DS14, Y9, suspected ASD but no dx yet – we’re still on the waiting list. Used to manage OK in primary and even Y7, but the last year or so it’s gone massively downhill. The older the other kids get, the more obvious the gap is. They’re into phones, TikTok, dating, swearing, makeup – and DS is still into Fireman Sam, CBeebies, building things with Lego and train sets. Still plays with his teddies and talks to them. He’s just not in that teenage world at all and it shows.
He’s now refusing school most days. His attendance is shockingly low and I’m being threatened with fines. I can’t leave him home alone – he has no idea about danger, can’t work a microwave, would open the door to anyone. So every day he’s not in, I’m missing work, and work are losing patience too. I’m getting it from all angles.
He got home yesterday shaken up. Group of lads in his year – been bothering him on and off – started chanting “Fireman freak” at him and “does mummy still wipe your bum?” because he had a Fireman Sam keyring on his bag. One of them grabbed his bag and tipped all his stuff on the floor. Someone stomped on his water bottle and laughed. DS just stood there frozen. He said he wanted to run but couldn’t move. That’s happened before too – last month someone filmed him talking to himself in the playground and shared it on Snapchat. He didn’t even know until someone in another class told him people were laughing at it.

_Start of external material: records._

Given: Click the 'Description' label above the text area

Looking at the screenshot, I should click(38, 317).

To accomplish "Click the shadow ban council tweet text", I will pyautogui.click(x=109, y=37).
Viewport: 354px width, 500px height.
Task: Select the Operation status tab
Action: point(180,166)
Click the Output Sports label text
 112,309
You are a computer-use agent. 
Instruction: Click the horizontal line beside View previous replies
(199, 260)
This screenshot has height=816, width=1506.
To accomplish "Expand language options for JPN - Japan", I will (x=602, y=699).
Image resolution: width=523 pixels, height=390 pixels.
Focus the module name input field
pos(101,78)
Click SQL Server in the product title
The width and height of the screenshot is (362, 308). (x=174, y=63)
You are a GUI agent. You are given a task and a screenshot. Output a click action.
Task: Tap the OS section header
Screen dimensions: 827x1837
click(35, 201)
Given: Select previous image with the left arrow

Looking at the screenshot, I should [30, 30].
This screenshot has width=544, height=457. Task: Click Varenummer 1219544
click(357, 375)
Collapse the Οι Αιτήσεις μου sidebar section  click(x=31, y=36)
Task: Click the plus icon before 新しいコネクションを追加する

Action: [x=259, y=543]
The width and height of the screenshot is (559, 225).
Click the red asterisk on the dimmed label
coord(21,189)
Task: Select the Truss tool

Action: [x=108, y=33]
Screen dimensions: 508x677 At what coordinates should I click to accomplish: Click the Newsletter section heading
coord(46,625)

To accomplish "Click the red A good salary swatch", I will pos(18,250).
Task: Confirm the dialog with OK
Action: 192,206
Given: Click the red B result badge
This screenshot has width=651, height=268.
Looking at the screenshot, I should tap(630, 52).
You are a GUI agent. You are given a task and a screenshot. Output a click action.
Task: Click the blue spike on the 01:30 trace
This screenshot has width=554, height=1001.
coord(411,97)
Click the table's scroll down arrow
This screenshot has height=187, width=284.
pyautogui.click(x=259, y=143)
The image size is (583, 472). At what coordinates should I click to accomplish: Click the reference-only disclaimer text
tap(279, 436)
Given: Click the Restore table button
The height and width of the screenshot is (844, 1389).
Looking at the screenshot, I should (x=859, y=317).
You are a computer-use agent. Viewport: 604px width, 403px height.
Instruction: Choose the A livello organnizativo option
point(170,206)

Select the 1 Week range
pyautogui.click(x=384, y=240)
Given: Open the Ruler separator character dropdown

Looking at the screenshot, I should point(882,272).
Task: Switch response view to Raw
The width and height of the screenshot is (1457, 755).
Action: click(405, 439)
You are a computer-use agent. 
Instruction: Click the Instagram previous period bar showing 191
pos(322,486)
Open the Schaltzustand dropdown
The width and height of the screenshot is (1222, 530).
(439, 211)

Another time he was trying to line up his pens on his desk and a kid knocked them off on purpose – teacher told him off for “being dramatic” when he got upset. They don’t get it. He’s not badly behaved, he just shuts down or lashes out when it’s too much – he’s thrown his book across the room before, or shouted suddenly. But it’s frustration and overload, not aggression. He doesn’t understand the rules like the others do. He thinks they’re all just being “mean for fun” and doesn’t really get social stuff.
He’s also been self harming for months. I only found out last week. Hid it really well – long sleeves, said he scratched himself on bushes etc. I feel like a terrible mum not spotting it sooner. School didn’t pick it up either – it only came out when another kid mentioned it and it got flagged.
He’s miserable, and I’m at breaking point too. I’m getting no help. School say without a dx there’s little they can do. CAMHS referral is in but it’s been months already and we’ve heard nothing. They’re putting it all on us to manage, but I’m drowning. DS doesn’t want to go in. He says he hates it, it makes him feel “small and stupid”.
Would I be totally unreasonable to just pull him out until we get proper support? Maybe look at online learning or something. I know it’s not ideal but I feel like leaving him in there is just making everything worse. Anyone done similar without a dx in place? I’ve got no idea what I’m doing and feel totally alone in this.